What to work on
In the material below, the lines from the one containing "The image size" through the one containing "The width and height of the screenshot is (640, 499)." are to be given again exactly, ends included, and no others.

Start of Given records

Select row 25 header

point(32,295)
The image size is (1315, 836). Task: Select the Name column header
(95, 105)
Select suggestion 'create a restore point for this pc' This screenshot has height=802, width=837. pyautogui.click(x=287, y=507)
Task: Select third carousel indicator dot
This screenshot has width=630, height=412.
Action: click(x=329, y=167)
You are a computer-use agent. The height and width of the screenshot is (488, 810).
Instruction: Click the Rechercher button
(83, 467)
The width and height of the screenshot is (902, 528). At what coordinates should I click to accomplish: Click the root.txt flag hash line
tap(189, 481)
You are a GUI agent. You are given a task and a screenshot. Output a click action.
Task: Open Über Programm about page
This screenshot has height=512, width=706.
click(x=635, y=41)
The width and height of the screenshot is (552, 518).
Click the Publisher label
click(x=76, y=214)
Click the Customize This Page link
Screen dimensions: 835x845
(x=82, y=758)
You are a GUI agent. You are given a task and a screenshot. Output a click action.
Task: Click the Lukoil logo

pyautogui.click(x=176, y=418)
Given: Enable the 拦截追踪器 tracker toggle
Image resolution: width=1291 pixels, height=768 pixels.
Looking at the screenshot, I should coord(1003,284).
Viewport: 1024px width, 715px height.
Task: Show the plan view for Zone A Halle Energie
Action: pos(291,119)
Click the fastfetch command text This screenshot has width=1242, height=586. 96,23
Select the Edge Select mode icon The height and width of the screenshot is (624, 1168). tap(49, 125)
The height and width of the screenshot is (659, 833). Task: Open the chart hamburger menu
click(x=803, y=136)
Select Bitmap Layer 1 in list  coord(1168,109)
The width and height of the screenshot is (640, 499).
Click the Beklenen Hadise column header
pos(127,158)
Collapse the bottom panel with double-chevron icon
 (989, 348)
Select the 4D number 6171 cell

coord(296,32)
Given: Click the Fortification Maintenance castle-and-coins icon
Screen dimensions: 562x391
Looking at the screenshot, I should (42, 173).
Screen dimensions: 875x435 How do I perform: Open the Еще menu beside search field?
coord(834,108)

End of Given records

Solution to the exercise
The image size is (1315, 836). Task: Select the Name column header
(95, 105)
Select suggestion 'create a restore point for this pc' This screenshot has height=802, width=837. pyautogui.click(x=287, y=507)
Task: Select third carousel indicator dot
This screenshot has width=630, height=412.
Action: click(x=329, y=167)
You are a computer-use agent. The height and width of the screenshot is (488, 810).
Instruction: Click the Rechercher button
(83, 467)
The width and height of the screenshot is (902, 528). At what coordinates should I click to accomplish: Click the root.txt flag hash line
tap(189, 481)
You are a GUI agent. You are given a task and a screenshot. Output a click action.
Task: Open Über Programm about page
This screenshot has height=512, width=706.
click(x=635, y=41)
The width and height of the screenshot is (552, 518).
Click the Publisher label
click(x=76, y=214)
Click the Customize This Page link
Screen dimensions: 835x845
(x=82, y=758)
You are a GUI agent. You are given a task and a screenshot. Output a click action.
Task: Click the Lukoil logo

pyautogui.click(x=176, y=418)
Given: Enable the 拦截追踪器 tracker toggle
Image resolution: width=1291 pixels, height=768 pixels.
Looking at the screenshot, I should coord(1003,284).
Viewport: 1024px width, 715px height.
Task: Show the plan view for Zone A Halle Energie
Action: pos(291,119)
Click the fastfetch command text This screenshot has width=1242, height=586. 96,23
Select the Edge Select mode icon The height and width of the screenshot is (624, 1168). tap(49, 125)
The height and width of the screenshot is (659, 833). Task: Open the chart hamburger menu
click(x=803, y=136)
Select Bitmap Layer 1 in list  coord(1168,109)
The width and height of the screenshot is (640, 499).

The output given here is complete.